* Assigned task *
Include the line containing "Image resolution: width=1482" and every line after it up to the end of the material below; reproduce them exactly and drop the pictures.

* Records to use *
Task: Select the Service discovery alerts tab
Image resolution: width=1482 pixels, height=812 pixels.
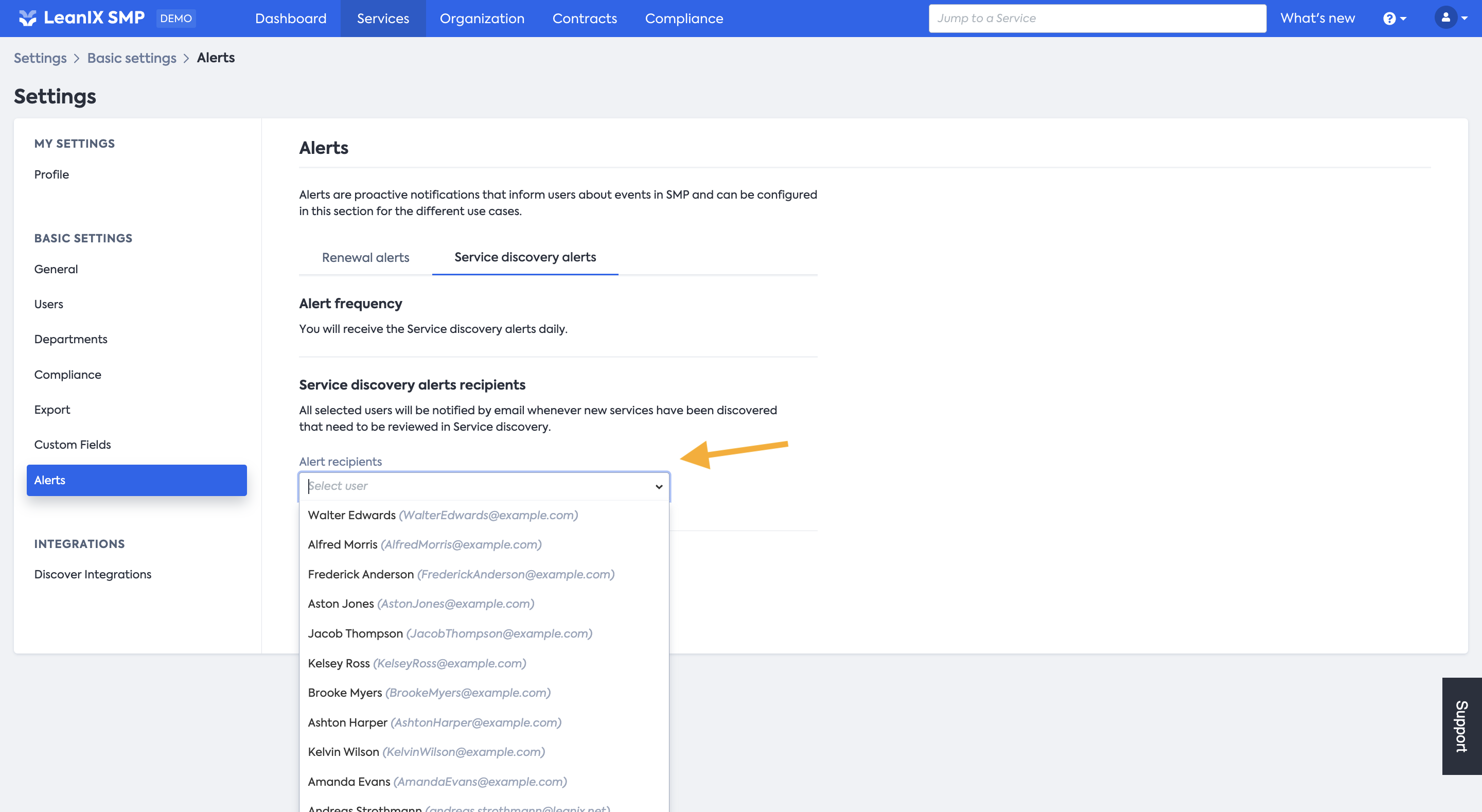Action: (x=525, y=257)
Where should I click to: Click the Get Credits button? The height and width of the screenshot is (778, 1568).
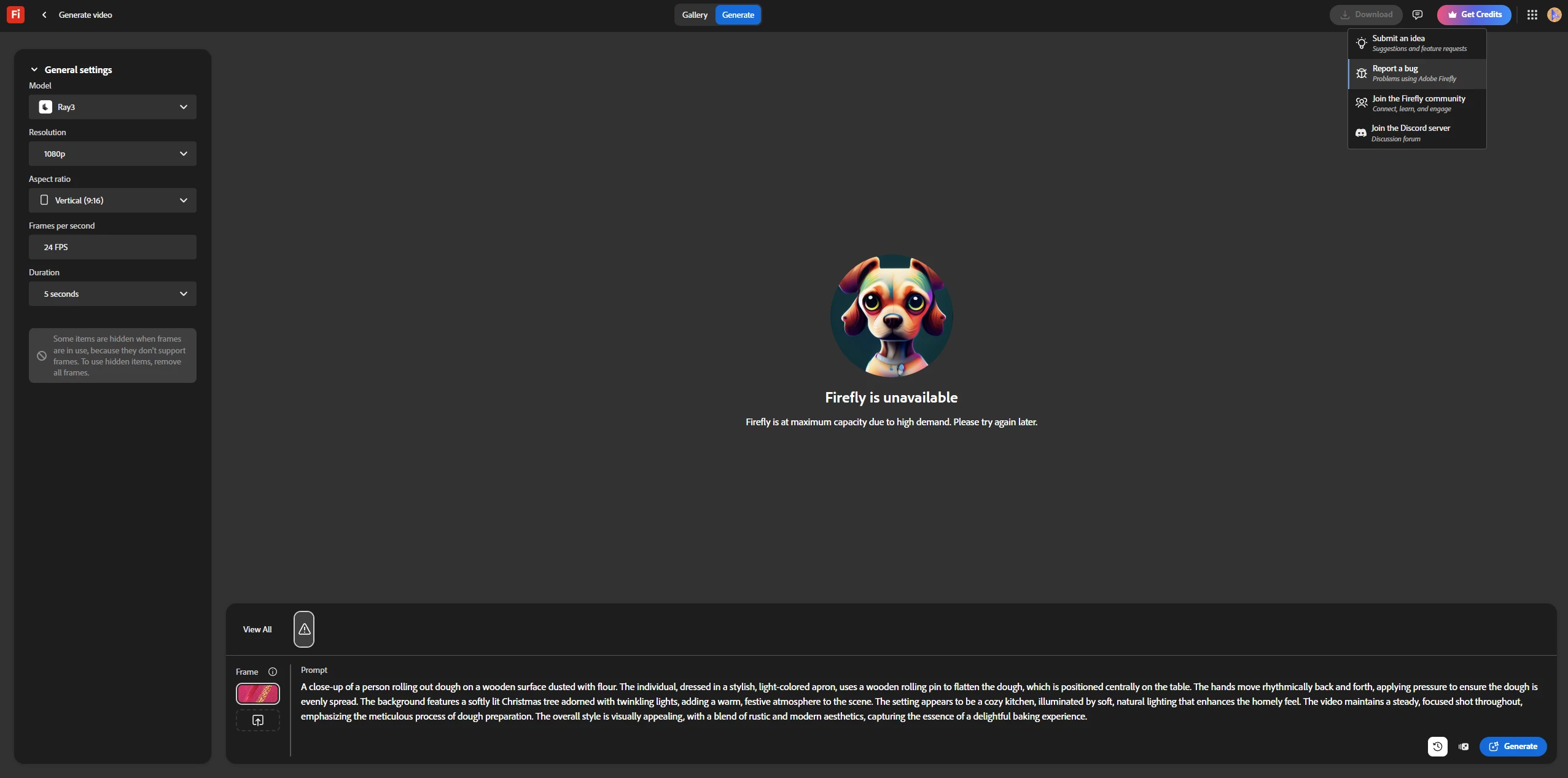(1474, 15)
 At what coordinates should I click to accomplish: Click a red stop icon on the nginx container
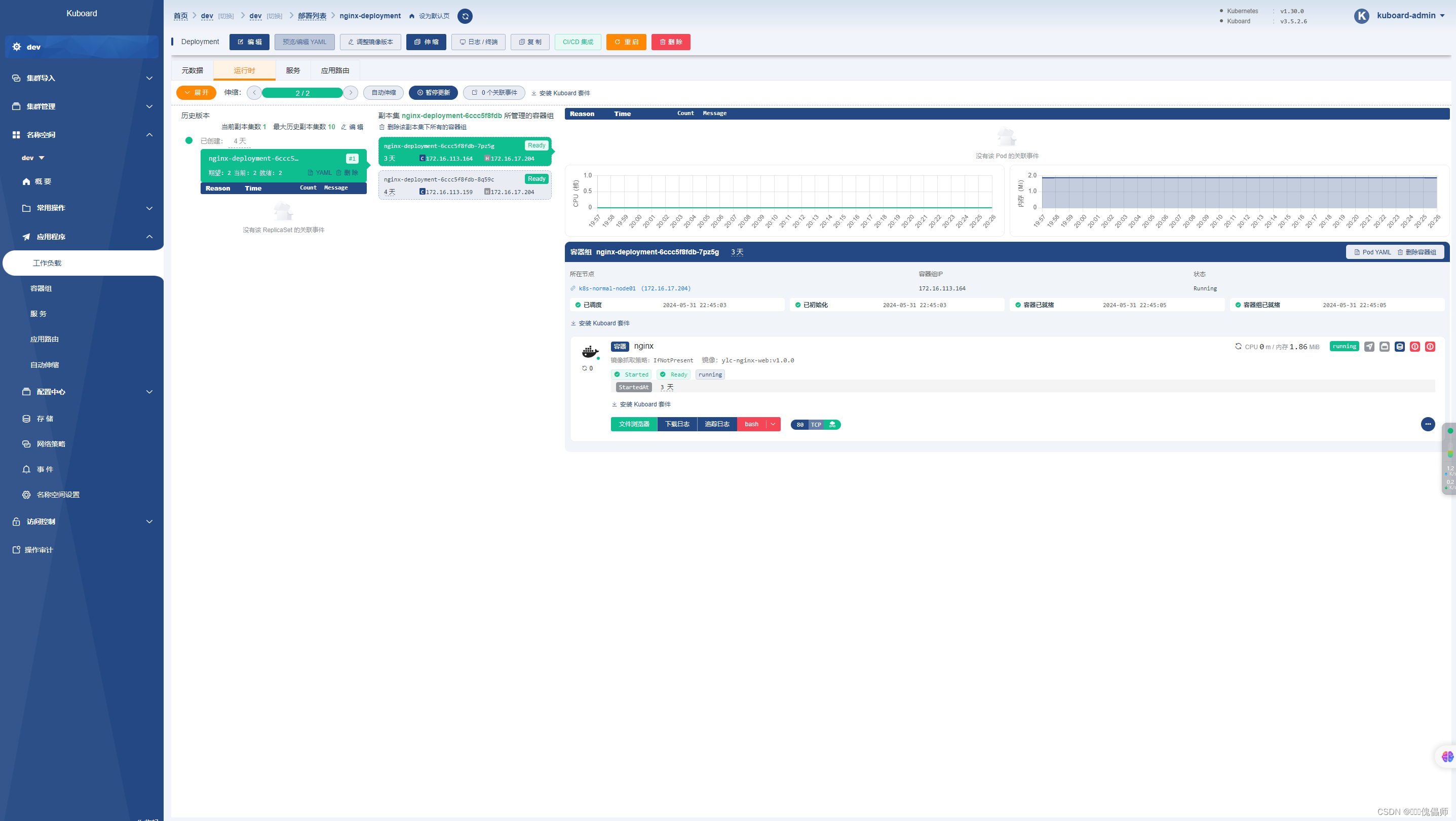click(1415, 346)
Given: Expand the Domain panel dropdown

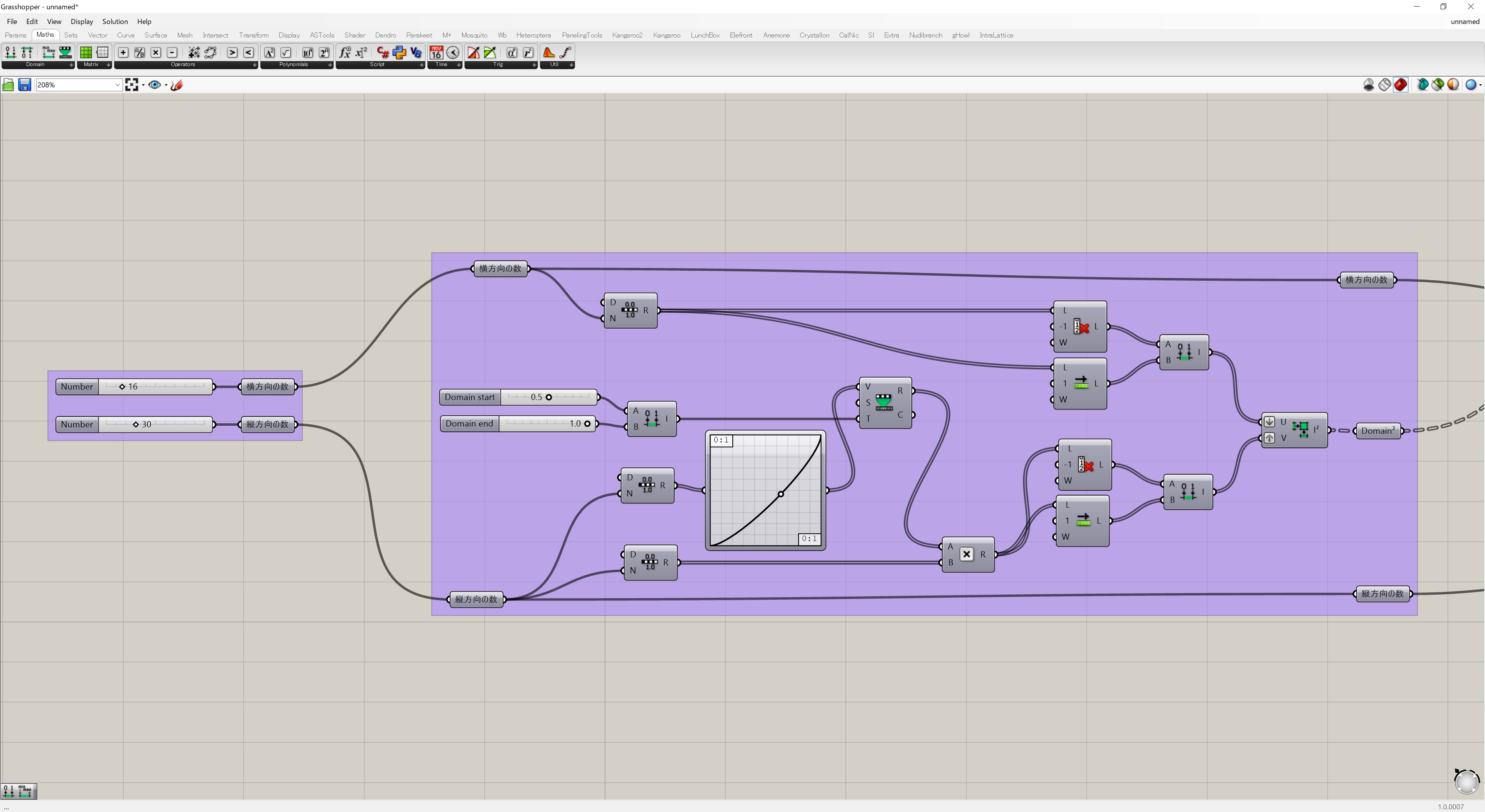Looking at the screenshot, I should coord(71,65).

* Solved problem *
Image resolution: width=1482 pixels, height=812 pixels.
Action: (x=525, y=257)
Where should I click to: Click the Get Credits button? The height and width of the screenshot is (778, 1568).
(1474, 15)
 At what coordinates should I click to accomplish: Click a red stop icon on the nginx container
click(1415, 346)
Given: Expand the Domain panel dropdown

Looking at the screenshot, I should coord(71,65).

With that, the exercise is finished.